WHAT THIS TASK INVOLVES
Where the line with "The height and width of the screenshot is (1206, 1958)." appears below, start writing out lines exactly, and finish with the line with "Toggle the Earnings", which is included; write out nothing else.

LISTED RECORDS
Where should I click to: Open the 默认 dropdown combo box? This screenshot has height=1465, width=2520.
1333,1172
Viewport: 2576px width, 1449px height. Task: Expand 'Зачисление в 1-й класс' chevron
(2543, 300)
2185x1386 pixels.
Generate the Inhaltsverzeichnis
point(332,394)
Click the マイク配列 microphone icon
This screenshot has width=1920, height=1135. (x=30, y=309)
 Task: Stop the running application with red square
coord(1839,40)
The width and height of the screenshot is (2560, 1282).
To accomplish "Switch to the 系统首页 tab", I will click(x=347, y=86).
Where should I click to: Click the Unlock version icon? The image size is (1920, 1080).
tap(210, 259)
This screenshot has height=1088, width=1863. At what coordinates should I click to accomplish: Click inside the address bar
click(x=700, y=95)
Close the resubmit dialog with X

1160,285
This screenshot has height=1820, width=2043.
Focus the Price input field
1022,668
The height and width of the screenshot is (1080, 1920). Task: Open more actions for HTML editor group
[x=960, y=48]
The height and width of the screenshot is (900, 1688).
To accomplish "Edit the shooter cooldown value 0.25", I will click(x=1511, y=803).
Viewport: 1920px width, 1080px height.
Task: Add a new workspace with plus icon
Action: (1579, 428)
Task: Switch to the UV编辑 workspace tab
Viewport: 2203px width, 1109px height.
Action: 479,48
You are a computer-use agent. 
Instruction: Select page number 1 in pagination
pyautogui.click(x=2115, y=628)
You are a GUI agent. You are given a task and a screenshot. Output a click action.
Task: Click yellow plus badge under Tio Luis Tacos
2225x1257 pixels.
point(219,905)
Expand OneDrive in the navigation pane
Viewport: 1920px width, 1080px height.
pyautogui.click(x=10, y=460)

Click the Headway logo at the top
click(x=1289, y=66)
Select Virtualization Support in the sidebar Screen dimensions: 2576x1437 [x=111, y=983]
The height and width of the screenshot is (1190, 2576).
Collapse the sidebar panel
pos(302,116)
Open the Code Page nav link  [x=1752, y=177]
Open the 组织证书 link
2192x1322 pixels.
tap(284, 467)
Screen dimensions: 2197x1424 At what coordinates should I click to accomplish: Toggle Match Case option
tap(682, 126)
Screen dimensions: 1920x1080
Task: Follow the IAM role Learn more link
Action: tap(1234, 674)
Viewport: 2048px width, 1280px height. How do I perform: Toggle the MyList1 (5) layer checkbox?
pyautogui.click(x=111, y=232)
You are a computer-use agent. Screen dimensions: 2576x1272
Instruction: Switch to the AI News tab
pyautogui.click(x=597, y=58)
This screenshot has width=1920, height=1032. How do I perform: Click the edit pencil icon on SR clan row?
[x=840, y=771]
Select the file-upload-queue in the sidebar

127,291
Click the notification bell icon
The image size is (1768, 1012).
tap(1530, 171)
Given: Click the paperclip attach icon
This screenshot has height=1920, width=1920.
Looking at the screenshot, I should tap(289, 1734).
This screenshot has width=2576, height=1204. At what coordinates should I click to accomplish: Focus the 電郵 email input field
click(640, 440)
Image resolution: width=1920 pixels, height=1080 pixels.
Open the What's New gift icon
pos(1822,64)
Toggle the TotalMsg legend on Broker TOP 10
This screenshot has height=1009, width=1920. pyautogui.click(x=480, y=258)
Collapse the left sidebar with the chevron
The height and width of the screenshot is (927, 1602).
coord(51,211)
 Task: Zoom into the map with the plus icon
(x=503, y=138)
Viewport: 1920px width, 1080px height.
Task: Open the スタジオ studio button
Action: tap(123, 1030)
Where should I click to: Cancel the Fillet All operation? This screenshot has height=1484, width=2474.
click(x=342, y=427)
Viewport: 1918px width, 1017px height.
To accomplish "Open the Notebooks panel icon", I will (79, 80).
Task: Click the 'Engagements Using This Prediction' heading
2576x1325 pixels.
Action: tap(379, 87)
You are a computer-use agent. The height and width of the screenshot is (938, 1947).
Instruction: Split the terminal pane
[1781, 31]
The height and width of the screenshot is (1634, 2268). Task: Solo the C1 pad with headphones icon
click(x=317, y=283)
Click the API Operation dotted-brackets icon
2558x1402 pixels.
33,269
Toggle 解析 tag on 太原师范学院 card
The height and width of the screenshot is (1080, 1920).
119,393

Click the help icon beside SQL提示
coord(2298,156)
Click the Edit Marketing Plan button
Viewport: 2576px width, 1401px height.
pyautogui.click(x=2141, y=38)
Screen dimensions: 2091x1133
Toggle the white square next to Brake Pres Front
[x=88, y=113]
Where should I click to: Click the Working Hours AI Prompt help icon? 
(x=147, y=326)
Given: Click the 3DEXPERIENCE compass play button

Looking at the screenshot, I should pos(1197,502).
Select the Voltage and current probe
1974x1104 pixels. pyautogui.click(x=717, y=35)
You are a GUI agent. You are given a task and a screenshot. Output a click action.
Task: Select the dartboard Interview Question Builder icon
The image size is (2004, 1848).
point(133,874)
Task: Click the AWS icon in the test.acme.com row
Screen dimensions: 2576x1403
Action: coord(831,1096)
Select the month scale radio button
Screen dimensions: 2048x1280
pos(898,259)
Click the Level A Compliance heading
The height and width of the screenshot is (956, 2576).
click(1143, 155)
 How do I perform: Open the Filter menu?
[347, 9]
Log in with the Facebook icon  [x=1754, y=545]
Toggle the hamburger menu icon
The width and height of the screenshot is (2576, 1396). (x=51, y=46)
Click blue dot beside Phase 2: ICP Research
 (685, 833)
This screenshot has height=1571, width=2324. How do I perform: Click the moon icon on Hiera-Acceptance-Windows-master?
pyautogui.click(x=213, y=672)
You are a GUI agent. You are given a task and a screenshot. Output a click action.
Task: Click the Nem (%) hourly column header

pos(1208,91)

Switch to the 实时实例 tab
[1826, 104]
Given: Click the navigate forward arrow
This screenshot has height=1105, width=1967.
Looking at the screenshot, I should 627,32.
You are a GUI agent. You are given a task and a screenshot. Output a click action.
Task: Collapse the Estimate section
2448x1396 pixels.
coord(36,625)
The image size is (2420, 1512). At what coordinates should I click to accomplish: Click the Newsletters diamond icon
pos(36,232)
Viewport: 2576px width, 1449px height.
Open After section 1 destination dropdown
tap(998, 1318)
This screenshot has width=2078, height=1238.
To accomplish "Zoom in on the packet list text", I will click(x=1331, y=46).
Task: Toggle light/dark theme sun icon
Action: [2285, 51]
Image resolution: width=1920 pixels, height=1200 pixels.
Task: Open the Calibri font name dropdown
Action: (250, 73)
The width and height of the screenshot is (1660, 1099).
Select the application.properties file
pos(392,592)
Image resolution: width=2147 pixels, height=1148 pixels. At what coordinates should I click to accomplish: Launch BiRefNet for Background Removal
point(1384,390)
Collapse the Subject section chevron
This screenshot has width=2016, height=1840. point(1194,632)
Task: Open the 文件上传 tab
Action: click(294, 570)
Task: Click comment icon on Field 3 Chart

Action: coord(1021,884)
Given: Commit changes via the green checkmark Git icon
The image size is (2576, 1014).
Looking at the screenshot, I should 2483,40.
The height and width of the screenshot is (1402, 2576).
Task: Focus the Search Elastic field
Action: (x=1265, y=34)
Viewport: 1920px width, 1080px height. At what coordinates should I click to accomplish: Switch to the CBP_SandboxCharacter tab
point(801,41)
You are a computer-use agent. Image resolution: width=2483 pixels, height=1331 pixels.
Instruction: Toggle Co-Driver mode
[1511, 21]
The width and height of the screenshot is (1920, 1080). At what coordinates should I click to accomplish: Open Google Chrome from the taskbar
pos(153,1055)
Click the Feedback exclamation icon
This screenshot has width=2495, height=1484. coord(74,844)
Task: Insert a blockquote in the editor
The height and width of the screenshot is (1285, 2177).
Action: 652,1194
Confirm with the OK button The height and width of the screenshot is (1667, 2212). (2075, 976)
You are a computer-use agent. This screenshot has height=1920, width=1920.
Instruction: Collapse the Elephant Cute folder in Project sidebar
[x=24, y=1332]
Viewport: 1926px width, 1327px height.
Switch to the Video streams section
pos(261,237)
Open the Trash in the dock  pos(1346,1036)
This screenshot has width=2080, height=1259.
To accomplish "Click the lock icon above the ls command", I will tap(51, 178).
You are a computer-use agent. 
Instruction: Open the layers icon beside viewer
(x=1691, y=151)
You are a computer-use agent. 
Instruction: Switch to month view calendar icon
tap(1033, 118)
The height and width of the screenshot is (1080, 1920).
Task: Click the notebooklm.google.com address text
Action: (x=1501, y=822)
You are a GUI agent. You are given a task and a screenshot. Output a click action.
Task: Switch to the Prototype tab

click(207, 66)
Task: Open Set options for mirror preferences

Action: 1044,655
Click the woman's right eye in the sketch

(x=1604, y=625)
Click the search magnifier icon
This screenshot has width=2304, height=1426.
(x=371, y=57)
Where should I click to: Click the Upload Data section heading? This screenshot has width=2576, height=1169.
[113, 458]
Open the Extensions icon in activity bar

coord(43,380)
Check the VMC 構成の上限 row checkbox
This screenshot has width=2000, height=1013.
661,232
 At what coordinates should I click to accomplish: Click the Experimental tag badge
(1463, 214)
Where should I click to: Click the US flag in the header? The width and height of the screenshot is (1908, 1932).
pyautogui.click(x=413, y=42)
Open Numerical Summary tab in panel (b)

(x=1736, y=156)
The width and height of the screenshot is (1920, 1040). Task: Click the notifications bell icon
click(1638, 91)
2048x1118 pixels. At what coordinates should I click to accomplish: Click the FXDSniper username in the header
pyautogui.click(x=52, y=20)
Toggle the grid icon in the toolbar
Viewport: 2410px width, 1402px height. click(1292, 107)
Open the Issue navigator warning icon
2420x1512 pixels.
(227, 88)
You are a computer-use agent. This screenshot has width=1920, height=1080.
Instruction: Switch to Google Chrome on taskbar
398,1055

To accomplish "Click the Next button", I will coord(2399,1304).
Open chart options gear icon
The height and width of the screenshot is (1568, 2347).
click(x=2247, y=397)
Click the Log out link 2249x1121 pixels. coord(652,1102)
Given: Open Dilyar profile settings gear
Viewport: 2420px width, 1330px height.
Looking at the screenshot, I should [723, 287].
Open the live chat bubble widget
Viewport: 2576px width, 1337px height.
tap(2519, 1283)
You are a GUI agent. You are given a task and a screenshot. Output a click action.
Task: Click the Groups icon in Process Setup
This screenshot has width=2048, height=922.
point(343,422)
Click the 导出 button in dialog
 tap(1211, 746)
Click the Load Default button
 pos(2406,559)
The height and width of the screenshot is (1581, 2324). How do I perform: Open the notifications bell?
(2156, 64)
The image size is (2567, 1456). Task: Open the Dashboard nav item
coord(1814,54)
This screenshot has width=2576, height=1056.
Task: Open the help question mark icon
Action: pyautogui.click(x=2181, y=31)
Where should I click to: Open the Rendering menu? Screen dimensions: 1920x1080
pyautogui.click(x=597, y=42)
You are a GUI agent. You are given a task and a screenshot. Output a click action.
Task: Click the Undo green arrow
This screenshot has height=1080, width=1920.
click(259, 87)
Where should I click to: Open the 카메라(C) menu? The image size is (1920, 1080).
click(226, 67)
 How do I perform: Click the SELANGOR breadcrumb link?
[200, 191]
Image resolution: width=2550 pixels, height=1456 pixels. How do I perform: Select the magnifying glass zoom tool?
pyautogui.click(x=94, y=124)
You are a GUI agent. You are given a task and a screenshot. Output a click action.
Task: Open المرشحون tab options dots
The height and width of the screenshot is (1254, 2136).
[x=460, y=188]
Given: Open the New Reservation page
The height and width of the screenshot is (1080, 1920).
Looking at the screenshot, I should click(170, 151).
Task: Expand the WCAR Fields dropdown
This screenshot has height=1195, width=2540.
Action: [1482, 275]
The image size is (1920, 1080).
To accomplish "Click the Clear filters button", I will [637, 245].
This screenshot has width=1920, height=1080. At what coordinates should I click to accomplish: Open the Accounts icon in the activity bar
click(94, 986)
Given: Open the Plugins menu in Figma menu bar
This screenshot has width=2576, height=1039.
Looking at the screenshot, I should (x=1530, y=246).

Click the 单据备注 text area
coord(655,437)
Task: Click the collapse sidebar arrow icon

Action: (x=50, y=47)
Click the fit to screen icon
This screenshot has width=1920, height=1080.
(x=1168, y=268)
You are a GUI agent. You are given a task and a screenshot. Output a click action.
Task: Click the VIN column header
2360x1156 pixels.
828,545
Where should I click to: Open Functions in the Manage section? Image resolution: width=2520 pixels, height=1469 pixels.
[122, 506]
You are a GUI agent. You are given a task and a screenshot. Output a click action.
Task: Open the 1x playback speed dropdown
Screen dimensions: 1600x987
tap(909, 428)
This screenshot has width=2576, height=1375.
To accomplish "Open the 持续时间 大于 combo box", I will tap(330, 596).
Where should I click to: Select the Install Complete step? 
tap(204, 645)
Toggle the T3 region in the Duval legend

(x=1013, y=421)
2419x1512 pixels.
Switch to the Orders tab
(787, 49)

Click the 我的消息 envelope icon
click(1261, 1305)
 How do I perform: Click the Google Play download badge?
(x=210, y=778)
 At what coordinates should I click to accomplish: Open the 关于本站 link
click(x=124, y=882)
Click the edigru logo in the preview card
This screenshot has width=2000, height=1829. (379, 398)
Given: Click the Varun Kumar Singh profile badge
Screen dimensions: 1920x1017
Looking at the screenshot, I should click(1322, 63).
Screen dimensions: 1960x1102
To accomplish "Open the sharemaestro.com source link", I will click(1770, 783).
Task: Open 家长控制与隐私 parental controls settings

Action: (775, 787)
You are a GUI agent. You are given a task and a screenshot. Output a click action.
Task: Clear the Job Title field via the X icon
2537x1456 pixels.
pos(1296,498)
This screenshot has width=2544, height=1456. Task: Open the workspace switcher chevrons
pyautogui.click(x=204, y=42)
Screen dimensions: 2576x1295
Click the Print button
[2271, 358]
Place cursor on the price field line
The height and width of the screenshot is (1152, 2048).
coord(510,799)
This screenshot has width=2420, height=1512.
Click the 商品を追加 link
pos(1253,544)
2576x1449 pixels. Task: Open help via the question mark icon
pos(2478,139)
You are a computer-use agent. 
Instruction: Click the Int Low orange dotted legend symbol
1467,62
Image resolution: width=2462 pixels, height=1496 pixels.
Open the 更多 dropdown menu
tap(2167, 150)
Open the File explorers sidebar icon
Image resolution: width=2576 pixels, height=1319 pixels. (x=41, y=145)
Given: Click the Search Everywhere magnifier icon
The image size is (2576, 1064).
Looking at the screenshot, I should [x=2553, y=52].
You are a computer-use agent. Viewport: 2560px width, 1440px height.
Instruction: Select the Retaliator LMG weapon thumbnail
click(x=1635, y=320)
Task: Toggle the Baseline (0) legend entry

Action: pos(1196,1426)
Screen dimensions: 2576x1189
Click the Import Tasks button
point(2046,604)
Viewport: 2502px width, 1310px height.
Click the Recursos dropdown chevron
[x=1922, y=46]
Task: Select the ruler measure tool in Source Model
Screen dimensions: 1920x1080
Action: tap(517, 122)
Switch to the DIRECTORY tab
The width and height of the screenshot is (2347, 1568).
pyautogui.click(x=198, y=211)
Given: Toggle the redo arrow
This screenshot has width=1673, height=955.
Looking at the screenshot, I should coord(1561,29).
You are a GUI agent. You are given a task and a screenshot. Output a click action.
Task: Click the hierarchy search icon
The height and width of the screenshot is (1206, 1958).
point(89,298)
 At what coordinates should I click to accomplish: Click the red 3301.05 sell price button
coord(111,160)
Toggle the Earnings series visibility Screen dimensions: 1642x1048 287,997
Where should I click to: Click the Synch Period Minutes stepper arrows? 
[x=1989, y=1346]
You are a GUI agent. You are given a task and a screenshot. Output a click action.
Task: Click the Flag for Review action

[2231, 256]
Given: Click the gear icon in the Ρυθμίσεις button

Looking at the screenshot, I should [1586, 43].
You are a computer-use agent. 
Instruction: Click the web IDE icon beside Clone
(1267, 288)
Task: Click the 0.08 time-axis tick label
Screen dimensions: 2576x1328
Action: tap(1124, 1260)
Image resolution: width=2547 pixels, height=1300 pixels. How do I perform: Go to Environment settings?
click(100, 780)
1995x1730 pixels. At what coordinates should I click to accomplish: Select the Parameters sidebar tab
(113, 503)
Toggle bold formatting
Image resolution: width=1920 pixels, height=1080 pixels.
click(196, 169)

REPLY TO THE EXERCISE
The height and width of the screenshot is (1206, 1958).
point(89,298)
 At what coordinates should I click to accomplish: Click the red 3301.05 sell price button
coord(111,160)
Toggle the Earnings series visibility Screen dimensions: 1642x1048 287,997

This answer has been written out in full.